This paper characterizes aversion to one risk in the presence of another, which is invulnerable to the size of exposure to the former risk and consistent with the common bivariate risk preferences for combining good with bad. We show that all bivariate utility functions that satisfy bivariate risk apportionment exhibit risk aversion with two risks if, and only if, the dependence structure of the two risks is characterized by the notion of expectation dependence. We then propose an intensity measure of risk aversion with two risks that is based on the utility premium normalized by the marginal utility evaluated at an arbitrarily chosen pair. We show that the intensity measure being uniformly larger is equivalent to the concept of greater generalized Ross risk aversion.

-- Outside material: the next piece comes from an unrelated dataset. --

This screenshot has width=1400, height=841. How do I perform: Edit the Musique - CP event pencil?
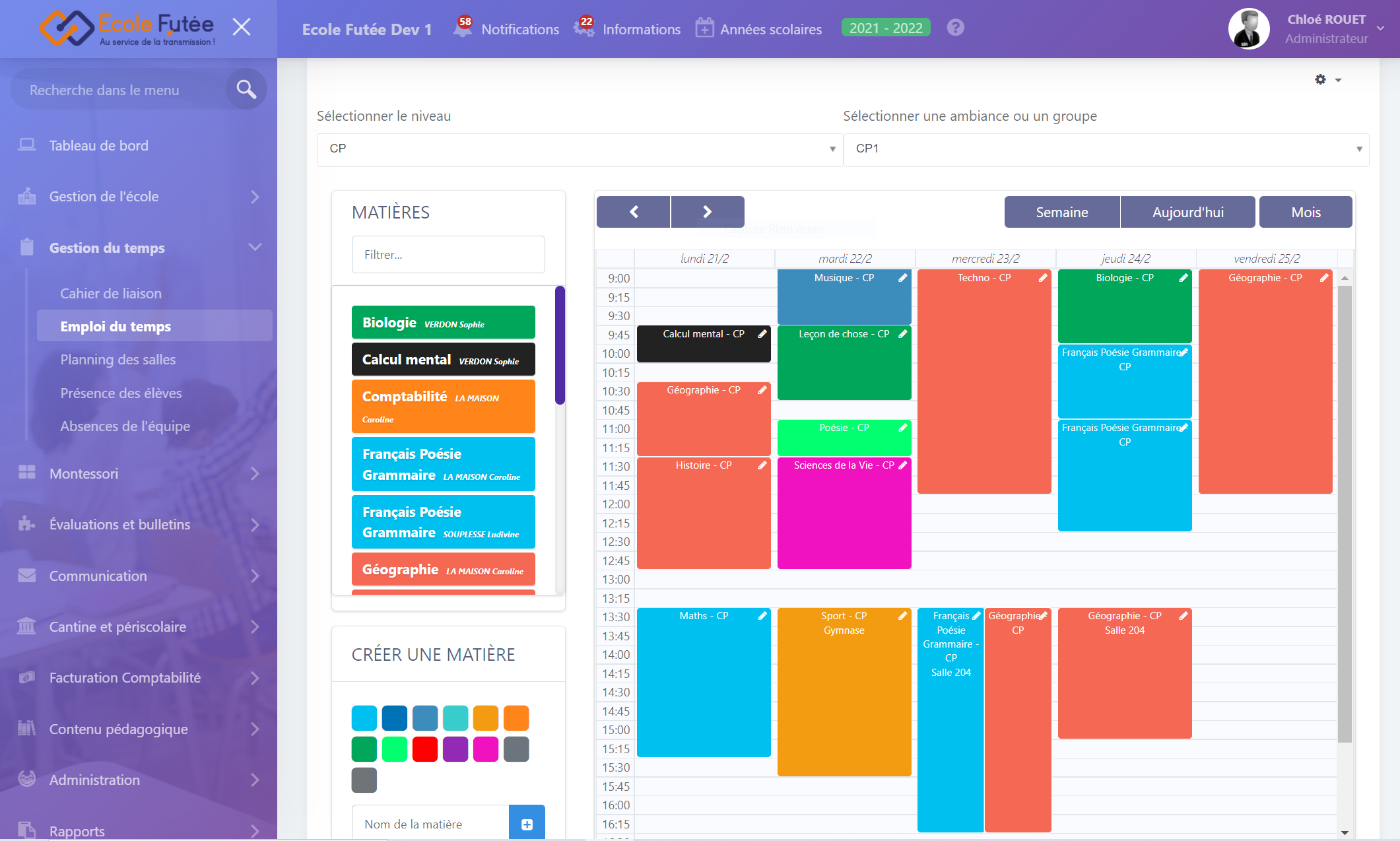click(902, 278)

An application for optimal prevention in a two-period model is presented when the dependence structure of the underlying random variables is governed by the notion of expectation dependence.

本文描述了在存在另一种风险的情况下对一种风险的厌恶，这种厌恶不受前一种风险的影响规模的影响，并且与将好坏结合的常见双变量风险偏好一致。我们表明，当且仅当两种风险的依赖结构具有期望依赖的概念时，所有满足双变量风险分配的双变量效用函数都表现出具有两种风险的风险厌恶。然后，我们提出了一种具有两种风险的风险规避强度度量，该度量基于效用溢价，由在任意选择的对中评估的边际效用归一化。我们表明，强度度量一致地更大相当于更大的广义罗斯风险厌恶的概念。